Magnolia Contreras, the vice president for community health at Dana-Farber, described FamilyAid’s plan as “thoughtful,” “research-focused,” and “root caused-focused.”
“One of our core values at Dana-Farber is that notion of discovery. And for us, it’s fostering the spirit of inquiry, promoting collaboration and innovation across non-traditional boundaries. And this project, we believe, does that,” said Contreras, who received her bachelor’s degree in psychology from BC in 1990. “Never mind the notion around equity, inclusion, and focusing on our most vulnerable. And we support the approach that you are putting forward today for us.”

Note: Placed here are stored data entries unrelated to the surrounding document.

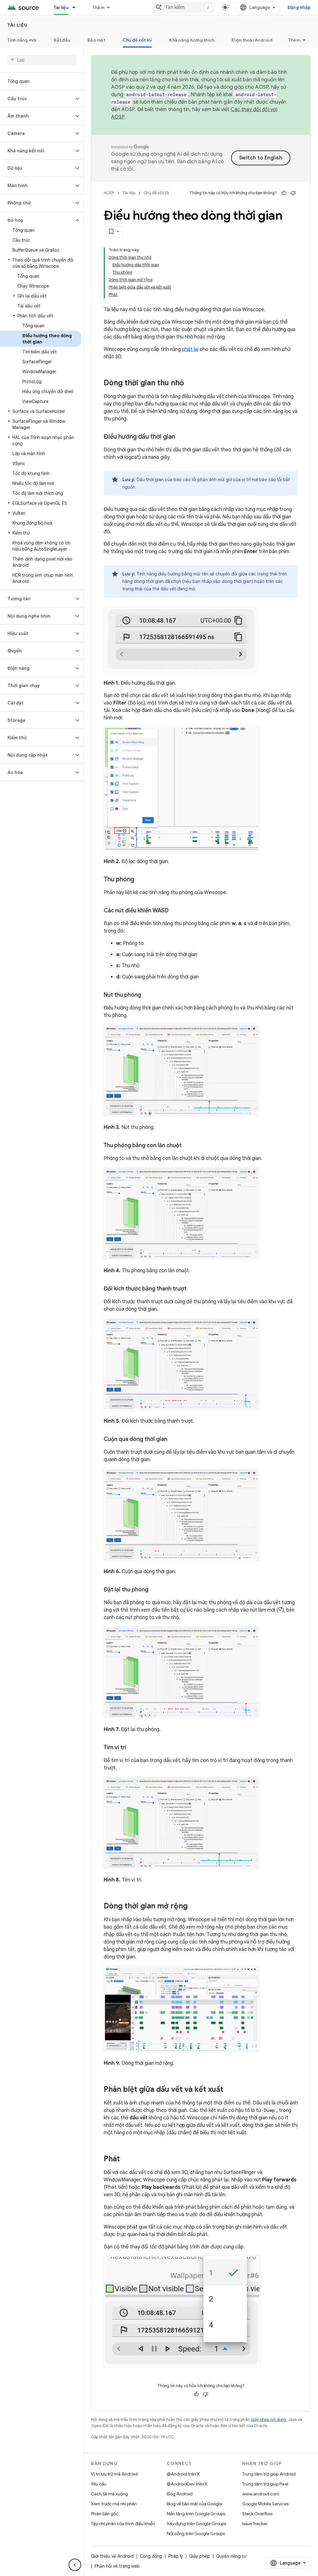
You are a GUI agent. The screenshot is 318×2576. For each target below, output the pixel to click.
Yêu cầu (98, 2484)
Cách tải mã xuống (109, 2494)
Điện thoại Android (252, 40)
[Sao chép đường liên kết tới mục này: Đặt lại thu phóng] (154, 1590)
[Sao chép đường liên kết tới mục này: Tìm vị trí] (132, 1748)
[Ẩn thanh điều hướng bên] (75, 2565)
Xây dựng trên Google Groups (196, 2523)
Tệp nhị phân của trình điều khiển (123, 2523)
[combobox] (183, 7)
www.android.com (260, 2494)
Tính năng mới (21, 40)
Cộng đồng (151, 2556)
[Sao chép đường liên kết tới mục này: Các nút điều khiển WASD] (175, 911)
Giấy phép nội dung (268, 2419)
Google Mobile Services (265, 2504)
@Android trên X (183, 2474)
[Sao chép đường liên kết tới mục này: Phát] (126, 2159)
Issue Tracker (254, 2523)
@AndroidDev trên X (187, 2484)
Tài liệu (61, 7)
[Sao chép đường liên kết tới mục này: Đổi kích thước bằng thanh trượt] (193, 1289)
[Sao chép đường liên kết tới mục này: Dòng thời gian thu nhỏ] (190, 383)
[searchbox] (41, 60)
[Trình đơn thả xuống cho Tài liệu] (76, 7)
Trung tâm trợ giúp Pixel (265, 2484)
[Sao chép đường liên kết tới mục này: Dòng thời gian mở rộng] (194, 1906)
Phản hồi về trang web (117, 2566)
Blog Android (180, 2494)
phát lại (190, 349)
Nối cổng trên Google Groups (196, 2533)
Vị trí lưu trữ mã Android (114, 2474)
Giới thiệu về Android (112, 2556)
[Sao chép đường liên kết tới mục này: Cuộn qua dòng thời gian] (173, 1439)
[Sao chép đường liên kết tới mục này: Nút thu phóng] (147, 995)
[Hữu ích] (283, 193)
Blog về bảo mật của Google (194, 2504)
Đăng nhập (299, 7)
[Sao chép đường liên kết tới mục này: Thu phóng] (140, 879)
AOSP (109, 192)
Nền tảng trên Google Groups (196, 2513)
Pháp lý (175, 2556)
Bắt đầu (62, 40)
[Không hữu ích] (293, 193)
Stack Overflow (257, 2513)
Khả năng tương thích (191, 40)
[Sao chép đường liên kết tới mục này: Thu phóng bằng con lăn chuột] (188, 1146)
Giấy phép (199, 2556)
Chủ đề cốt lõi (137, 40)
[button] (37, 99)
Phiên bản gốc (104, 2513)
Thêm (98, 7)
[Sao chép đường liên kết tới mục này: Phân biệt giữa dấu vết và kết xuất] (229, 2090)
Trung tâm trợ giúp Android (269, 2474)
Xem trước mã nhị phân (114, 2504)
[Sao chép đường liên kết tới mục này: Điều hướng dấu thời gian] (181, 437)
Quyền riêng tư (231, 2556)
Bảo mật (96, 40)
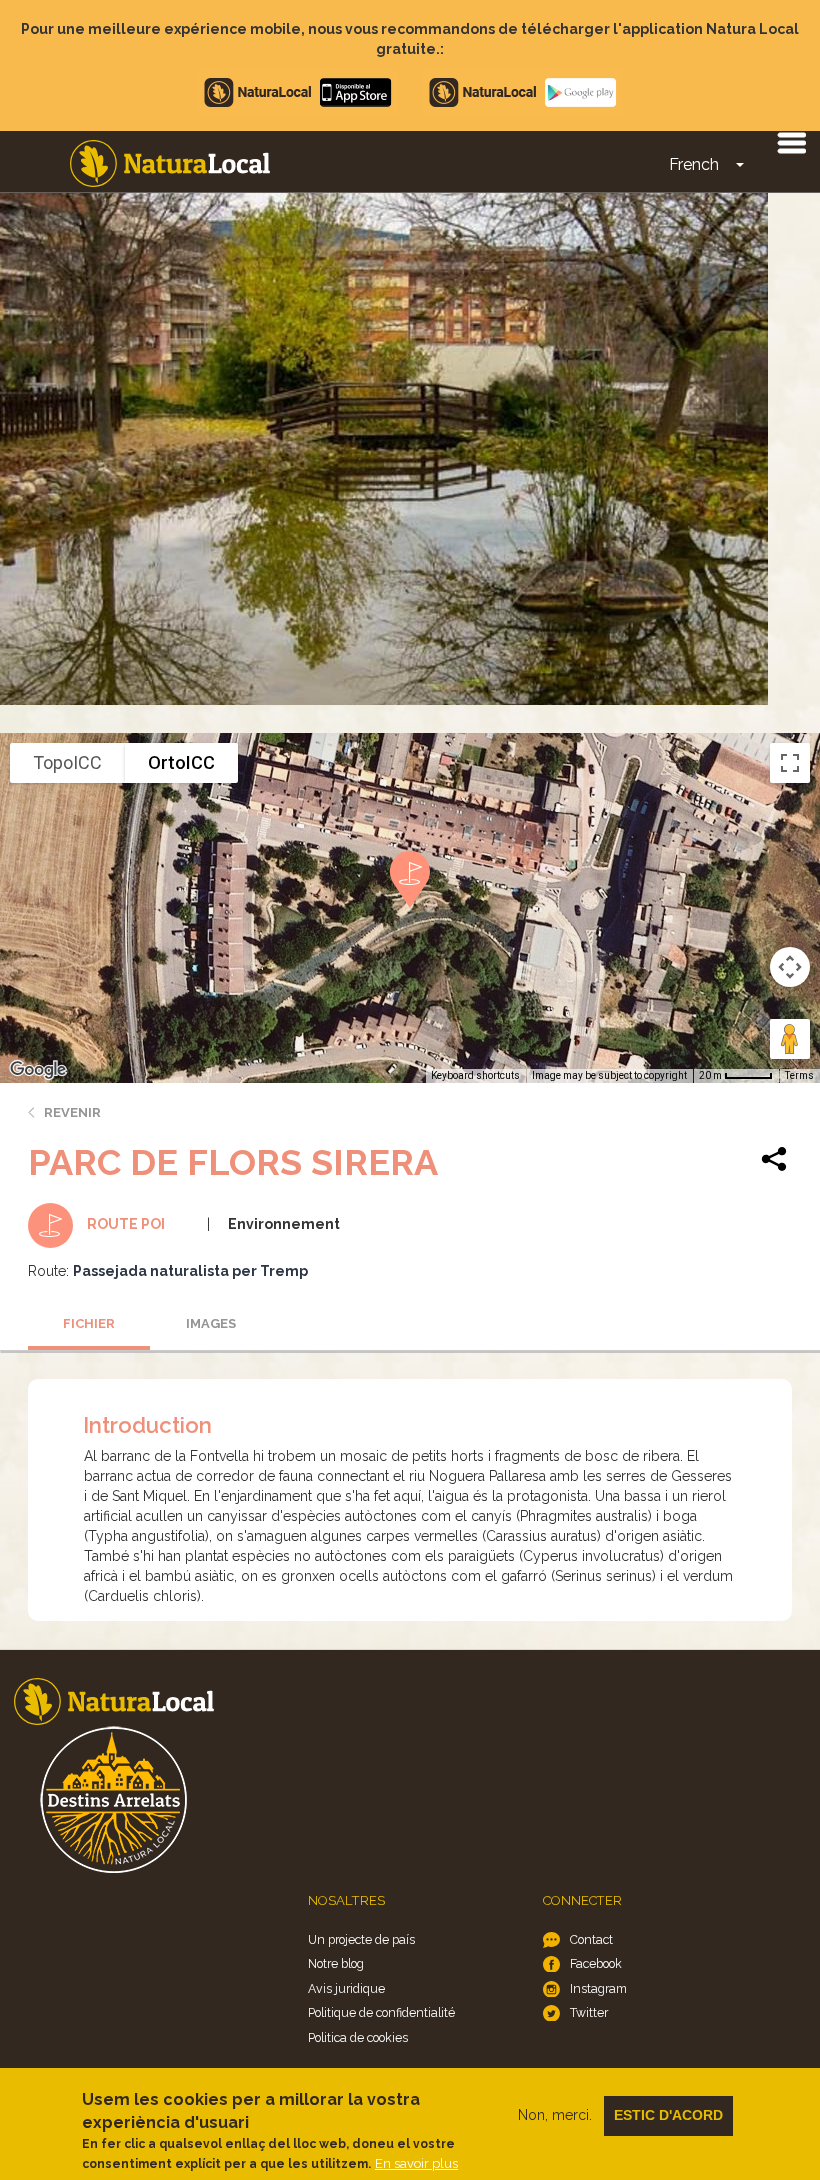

From September 2022 to September 2023, project leaders will convene a total of six, two-day working groups to map services for homeless children in six different areas—housing and economic assets; early childhood education; K-12 education; health and well-being; social capital; and postsecondary and employment pathways. Each mapping session will result in a report and an action plan that will aim to make measurable improvements in the coordination of services for homeless children. Every participant in the mapping meetings will get to vote on the most important priorities and have a say in the plan.
Yadama noted that the project’s focus on working with people who have experienced homelessess aligns with the school’s mission to partner with those who are directly affected by social problems.
“I’d like to underscore here this idea of giving people who are embedded in the social dilemmas the first say,” he said, “because that will provide us the guidance and the roadmap to building that map of systems.”